* Alıştırmalar:
A - Sergi haberinde "02 Şubat 2012" sözlerinden "Ali de katılacak." sözlerine kadar uzanan kısmı hiçbir değişiklik yapmadan çıktı olarak verin.
B - Sergi haberine göre sergi toplam kaç fotoğraftan oluşuyor?

* Sayfa alıntısı:
Çektiği ve çekemedikleriyle Sabahattin Ali

Kadıköy Belediyesi, Yapı Kredi Kültür Sanat Yayıncılık’ın katkılarıyla, bilinen ilk faili meçhul cinayete kurban giden usta edebiyatçı Sabahattin Ali...

02 Şubat 2012 - 12:26

Kadıköy Belediyesi, Yapı Kredi Kültür Sanat Yayıncılık’ın katkılarıyla, bilinen ilk faili meçhul cinayete kurban giden usta edebiyatçı Sabahattin Ali’nin kendi çektiği ve yakınları tarafından çekilen fotoğraflarını CKM’de Kadıköylülerle buluşturuyor.

Kadıköy Belediyesi ve YKY Kültür işbirliğiyle 3 Şubat Cuma günü Caddebostan Kültür Merkezi’nde, özellikle edebiyata ilgi duyanların kaçırmayacakları bir sergi açılıyor. Kürk Mantolu Madonna ile Türkiye edebiyatına adını kazımış, Markopaşa’yla ölümsüzleşmiş, öykü ve romanları hala yeni baskılarını yapan ve klasikler arasına giren Sabahattin Ali, kısacık ömründe çekilen kendi fotoğrafları ve çektiği fotoğraflarla “Bir Fotoğraf Camı”nda hayat buluyor. Toplam 59 fotoğraftan oluşan serginin açılışına Sabahattin Ali’nin kızı Prof. Dr. Filiz Ali de katılacak.

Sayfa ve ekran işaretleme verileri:
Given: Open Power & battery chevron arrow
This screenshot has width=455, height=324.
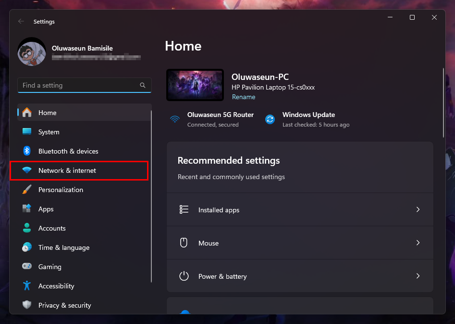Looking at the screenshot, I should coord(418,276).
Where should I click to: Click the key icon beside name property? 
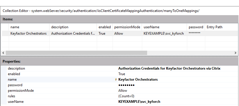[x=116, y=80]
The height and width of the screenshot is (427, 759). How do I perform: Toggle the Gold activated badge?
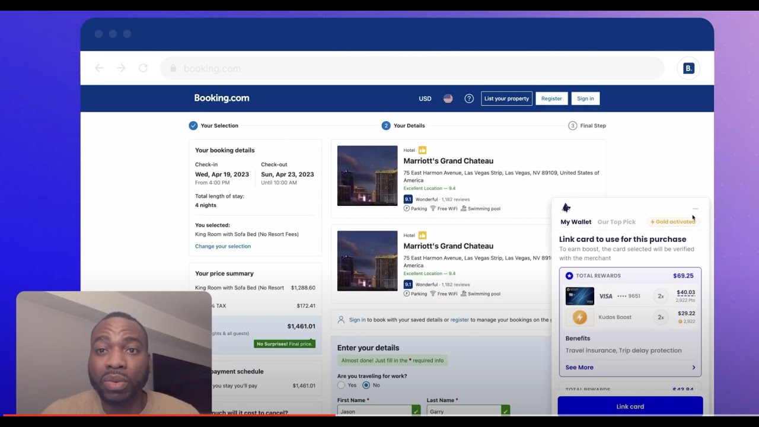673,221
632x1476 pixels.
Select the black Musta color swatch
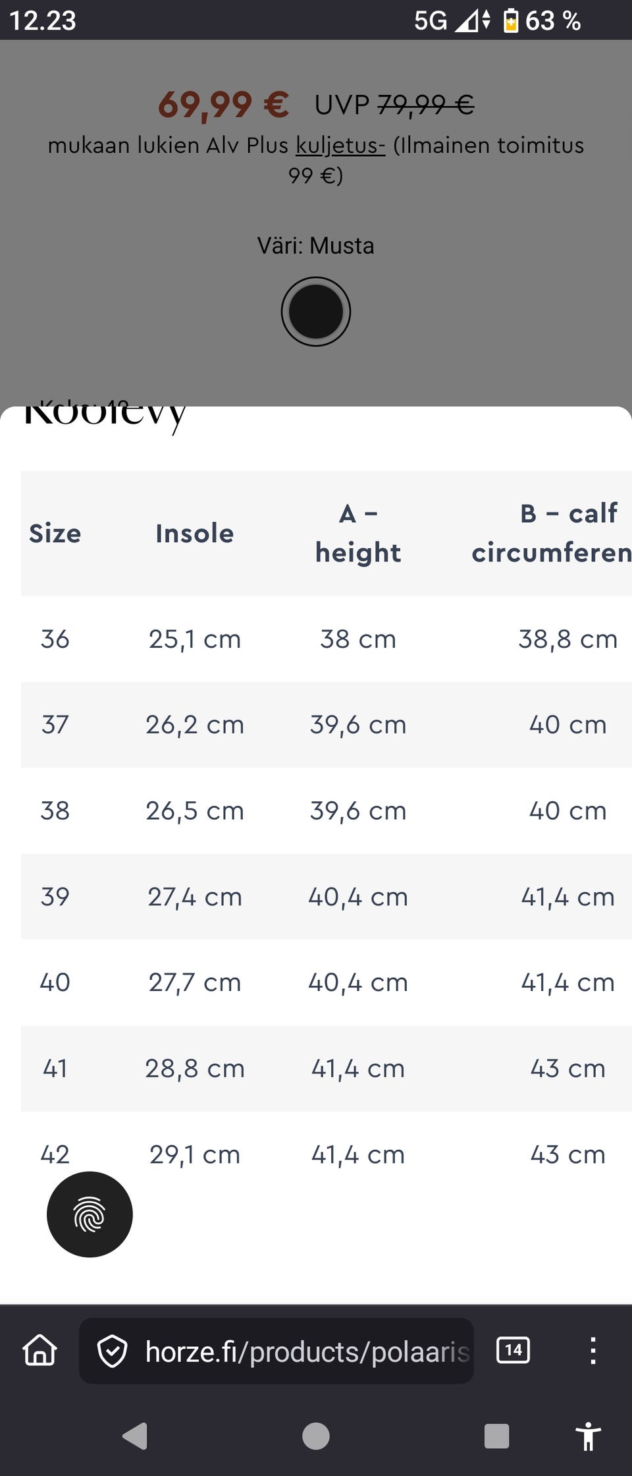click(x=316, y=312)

* Tamamlanan alıştırma:
A -
02 Şubat 2012 - 12:26

Kadıköy Belediyesi, Yapı Kredi Kültür Sanat Yayıncılık’ın katkılarıyla, bilinen ilk faili meçhul cinayete kurban giden usta edebiyatçı Sabahattin Ali’nin kendi çektiği ve yakınları tarafından çekilen fotoğraflarını CKM’de Kadıköylülerle buluşturuyor.

Kadıköy Belediyesi ve YKY Kültür işbirliğiyle 3 Şubat Cuma günü Caddebostan Kültür Merkezi’nde, özellikle edebiyata ilgi duyanların kaçırmayacakları bir sergi açılıyor. Kürk Mantolu Madonna ile Türkiye edebiyatına adını kazımış, Markopaşa’yla ölümsüzleşmiş, öykü ve romanları hala yeni baskılarını yapan ve klasikler arasına giren Sabahattin Ali, kısacık ömründe çekilen kendi fotoğrafları ve çektiği fotoğraflarla “Bir Fotoğraf Camı”nda hayat buluyor. Toplam 59 fotoğraftan oluşan serginin açılışına Sabahattin Ali’nin kızı Prof. Dr. Filiz Ali de katılacak.

B - Sergi toplam 59 fotoğraftan oluşuyor.